● ASSIGNMENT: The expected answer is the set of lines in the data below between the line holding "21 (260, 164)" and the line holding "27 (250, 175)", inclusive, written out exactly.

Content starts

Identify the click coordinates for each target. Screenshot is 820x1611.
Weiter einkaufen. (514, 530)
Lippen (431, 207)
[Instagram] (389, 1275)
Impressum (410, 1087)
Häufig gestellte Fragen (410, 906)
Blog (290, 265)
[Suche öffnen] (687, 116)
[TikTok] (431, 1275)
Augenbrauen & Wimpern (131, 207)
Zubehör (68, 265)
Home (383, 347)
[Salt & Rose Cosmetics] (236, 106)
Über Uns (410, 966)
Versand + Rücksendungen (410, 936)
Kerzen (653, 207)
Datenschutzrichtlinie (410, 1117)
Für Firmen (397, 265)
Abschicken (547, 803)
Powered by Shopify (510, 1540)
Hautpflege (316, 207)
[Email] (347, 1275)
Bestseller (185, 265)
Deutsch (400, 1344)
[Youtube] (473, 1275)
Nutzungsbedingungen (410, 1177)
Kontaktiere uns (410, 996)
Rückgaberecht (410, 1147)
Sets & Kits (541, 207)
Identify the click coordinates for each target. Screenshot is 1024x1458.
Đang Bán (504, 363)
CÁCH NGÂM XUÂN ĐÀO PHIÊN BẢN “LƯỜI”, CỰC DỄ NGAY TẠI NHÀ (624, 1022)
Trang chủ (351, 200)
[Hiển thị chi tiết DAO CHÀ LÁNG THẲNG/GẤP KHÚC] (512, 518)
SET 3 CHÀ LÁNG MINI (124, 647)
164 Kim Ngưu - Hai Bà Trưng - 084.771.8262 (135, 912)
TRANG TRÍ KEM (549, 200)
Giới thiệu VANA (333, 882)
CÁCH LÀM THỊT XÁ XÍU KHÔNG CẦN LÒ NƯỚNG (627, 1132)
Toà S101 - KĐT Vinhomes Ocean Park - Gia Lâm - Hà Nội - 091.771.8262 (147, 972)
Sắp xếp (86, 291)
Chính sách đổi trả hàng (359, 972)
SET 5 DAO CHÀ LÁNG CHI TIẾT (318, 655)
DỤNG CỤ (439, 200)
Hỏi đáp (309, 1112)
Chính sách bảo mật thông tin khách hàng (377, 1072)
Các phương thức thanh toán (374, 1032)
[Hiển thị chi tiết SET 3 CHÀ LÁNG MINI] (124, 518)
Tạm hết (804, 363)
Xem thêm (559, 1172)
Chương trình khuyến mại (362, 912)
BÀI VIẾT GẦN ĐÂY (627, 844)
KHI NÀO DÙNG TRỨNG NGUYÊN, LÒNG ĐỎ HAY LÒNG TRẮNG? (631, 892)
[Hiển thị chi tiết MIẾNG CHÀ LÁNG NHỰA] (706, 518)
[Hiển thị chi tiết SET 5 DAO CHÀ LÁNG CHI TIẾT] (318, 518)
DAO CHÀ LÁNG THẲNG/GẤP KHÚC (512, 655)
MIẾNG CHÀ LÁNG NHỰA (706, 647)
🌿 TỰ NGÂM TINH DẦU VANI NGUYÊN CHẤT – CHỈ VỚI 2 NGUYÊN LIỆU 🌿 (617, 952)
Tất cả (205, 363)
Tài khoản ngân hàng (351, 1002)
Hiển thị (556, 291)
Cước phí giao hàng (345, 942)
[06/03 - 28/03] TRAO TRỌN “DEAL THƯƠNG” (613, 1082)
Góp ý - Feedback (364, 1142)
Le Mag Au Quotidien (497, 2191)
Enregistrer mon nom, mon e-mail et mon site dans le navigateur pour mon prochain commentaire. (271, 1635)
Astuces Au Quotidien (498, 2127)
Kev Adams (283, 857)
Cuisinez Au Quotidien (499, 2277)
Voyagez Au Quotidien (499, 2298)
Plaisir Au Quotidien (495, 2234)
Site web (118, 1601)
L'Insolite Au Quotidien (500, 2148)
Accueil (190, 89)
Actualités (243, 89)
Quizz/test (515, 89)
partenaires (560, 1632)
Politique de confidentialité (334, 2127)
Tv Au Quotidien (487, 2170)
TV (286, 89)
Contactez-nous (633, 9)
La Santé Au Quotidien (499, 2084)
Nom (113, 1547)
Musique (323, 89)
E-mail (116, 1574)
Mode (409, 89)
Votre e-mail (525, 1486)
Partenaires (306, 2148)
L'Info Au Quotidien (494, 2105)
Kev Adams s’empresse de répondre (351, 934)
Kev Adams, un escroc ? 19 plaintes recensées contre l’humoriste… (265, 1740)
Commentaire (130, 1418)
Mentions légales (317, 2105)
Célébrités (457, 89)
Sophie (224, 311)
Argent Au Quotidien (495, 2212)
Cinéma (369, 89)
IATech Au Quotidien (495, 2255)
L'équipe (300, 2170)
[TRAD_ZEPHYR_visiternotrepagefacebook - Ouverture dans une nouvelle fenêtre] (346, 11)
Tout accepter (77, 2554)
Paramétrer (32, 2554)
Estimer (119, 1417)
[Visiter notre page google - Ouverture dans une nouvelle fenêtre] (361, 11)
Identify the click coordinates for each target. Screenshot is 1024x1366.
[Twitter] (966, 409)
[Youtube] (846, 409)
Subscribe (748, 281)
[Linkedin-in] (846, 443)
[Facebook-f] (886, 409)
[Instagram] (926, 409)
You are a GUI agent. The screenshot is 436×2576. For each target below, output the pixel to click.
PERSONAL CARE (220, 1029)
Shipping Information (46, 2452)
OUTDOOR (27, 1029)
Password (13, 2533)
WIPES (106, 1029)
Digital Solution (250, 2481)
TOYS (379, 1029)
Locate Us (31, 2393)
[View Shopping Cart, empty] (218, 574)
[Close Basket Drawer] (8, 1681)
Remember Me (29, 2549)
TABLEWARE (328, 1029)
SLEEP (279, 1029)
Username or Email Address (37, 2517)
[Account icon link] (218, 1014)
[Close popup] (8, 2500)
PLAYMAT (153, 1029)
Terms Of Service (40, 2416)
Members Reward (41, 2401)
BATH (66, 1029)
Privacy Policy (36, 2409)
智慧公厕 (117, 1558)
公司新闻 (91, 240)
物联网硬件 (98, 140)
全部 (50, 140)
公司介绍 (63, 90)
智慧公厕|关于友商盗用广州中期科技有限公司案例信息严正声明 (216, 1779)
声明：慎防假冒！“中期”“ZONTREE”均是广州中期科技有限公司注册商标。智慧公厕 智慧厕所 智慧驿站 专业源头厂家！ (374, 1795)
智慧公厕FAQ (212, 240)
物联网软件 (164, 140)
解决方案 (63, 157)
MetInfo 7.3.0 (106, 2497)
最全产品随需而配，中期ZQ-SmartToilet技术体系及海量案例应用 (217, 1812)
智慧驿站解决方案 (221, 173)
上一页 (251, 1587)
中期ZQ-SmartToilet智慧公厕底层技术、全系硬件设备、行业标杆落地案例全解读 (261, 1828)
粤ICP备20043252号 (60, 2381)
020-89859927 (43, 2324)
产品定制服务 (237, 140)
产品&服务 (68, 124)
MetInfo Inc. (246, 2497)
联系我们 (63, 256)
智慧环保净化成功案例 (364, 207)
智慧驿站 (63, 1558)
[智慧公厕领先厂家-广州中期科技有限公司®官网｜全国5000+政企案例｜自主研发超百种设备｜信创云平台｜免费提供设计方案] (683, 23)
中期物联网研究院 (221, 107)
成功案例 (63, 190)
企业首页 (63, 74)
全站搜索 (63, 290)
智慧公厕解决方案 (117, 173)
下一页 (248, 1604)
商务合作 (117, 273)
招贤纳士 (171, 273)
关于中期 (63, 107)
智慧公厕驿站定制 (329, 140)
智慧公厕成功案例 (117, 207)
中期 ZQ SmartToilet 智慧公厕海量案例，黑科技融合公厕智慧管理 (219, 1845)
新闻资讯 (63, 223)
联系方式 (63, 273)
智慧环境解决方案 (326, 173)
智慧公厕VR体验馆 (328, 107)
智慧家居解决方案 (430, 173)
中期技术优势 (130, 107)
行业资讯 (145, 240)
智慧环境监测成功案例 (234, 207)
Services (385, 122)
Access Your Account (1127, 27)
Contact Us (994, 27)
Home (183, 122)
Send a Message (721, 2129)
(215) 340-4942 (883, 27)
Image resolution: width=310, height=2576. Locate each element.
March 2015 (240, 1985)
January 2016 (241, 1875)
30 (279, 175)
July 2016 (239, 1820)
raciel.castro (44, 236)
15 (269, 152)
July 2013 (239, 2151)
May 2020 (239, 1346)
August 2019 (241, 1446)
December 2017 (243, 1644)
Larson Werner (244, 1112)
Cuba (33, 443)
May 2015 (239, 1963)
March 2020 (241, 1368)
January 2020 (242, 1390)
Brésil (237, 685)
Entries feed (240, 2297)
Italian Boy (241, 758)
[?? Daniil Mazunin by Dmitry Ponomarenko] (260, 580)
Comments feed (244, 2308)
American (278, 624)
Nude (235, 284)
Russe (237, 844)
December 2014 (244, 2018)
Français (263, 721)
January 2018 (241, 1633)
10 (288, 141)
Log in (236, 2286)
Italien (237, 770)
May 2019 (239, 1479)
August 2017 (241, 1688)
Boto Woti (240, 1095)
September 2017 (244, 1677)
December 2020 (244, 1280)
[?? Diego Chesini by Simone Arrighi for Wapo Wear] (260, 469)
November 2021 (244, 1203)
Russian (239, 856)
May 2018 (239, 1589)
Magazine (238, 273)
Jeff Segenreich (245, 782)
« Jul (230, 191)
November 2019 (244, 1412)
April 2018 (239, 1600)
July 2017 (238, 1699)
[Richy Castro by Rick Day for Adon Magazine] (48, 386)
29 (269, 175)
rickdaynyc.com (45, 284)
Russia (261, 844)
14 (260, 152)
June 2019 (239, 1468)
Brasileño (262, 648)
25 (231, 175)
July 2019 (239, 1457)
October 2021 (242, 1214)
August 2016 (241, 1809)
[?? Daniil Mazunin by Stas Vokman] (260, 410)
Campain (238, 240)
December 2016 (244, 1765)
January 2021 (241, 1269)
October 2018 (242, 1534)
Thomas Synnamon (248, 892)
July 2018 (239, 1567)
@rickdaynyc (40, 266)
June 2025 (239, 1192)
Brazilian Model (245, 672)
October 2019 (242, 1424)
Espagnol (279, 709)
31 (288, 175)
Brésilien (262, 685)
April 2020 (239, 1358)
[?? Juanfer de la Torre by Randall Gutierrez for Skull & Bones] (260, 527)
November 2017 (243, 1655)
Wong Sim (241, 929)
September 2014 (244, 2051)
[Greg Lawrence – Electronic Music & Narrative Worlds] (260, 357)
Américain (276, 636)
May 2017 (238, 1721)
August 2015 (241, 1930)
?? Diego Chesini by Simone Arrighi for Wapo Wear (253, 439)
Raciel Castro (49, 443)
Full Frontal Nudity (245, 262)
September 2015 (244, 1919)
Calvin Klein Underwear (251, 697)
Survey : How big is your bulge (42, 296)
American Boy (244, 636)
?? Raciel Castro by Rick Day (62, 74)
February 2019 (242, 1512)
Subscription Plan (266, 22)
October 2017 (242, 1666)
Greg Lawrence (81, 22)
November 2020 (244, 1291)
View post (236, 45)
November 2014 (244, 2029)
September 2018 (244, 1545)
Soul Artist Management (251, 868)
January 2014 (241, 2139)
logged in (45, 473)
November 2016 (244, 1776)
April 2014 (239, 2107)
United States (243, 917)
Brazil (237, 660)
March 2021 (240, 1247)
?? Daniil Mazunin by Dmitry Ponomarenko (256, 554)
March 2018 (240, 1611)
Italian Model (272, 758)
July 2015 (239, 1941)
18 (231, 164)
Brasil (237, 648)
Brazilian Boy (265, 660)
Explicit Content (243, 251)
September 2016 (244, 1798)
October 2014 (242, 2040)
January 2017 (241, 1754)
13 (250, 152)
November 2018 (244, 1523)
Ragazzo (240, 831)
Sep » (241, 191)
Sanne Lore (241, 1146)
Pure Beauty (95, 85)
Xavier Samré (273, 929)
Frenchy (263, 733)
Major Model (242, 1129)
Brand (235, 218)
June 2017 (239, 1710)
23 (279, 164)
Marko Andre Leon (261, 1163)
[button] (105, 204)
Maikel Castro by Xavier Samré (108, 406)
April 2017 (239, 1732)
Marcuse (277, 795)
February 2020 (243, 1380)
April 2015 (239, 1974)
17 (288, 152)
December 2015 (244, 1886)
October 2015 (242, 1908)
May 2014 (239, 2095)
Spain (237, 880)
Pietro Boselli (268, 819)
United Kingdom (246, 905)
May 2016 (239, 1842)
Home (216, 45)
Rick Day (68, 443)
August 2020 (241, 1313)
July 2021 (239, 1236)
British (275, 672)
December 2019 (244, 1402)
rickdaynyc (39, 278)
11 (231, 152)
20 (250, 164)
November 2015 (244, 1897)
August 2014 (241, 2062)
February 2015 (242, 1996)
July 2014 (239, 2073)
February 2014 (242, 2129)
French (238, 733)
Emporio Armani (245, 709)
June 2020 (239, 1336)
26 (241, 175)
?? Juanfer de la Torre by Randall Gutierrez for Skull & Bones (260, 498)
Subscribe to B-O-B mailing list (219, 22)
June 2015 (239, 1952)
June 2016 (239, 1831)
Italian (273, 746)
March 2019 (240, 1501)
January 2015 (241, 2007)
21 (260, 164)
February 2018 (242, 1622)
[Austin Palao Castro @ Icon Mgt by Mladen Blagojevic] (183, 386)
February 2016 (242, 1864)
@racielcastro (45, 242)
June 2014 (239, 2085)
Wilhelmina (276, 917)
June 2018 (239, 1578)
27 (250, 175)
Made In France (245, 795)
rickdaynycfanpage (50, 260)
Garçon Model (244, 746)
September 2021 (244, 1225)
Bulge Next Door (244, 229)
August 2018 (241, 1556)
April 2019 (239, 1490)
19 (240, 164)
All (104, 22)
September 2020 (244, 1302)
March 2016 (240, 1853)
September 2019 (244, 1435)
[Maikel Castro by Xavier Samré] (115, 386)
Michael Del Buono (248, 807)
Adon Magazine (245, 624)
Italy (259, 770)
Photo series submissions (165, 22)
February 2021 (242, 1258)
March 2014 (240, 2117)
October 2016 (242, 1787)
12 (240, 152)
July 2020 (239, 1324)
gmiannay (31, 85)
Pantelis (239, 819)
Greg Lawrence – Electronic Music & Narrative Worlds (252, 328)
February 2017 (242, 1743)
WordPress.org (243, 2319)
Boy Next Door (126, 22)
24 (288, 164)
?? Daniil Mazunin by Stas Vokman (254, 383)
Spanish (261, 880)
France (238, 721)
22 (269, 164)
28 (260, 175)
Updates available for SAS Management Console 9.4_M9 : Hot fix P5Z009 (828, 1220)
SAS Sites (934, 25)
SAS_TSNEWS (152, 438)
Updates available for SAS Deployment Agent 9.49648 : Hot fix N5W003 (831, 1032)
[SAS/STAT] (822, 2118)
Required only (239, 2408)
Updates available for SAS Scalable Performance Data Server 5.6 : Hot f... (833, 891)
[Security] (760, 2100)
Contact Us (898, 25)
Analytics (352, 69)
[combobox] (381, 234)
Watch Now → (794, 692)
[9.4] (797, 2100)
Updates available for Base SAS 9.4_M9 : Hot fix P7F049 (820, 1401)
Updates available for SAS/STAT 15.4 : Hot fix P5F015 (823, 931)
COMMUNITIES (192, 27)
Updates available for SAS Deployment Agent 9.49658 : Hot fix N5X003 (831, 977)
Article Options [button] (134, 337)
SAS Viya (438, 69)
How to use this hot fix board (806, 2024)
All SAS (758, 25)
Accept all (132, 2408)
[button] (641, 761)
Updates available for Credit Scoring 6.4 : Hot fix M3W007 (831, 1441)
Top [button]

Content ends

● SOLUTION FOR THIS PROBLEM:
21 (260, 164)
February 2018 (242, 1622)
[Austin Palao Castro @ Icon Mgt by Mladen Blagojevic] (183, 386)
February 2016 (242, 1864)
@racielcastro (45, 242)
June 2014 (239, 2085)
Wilhelmina (276, 917)
June 2018 (239, 1578)
27 (250, 175)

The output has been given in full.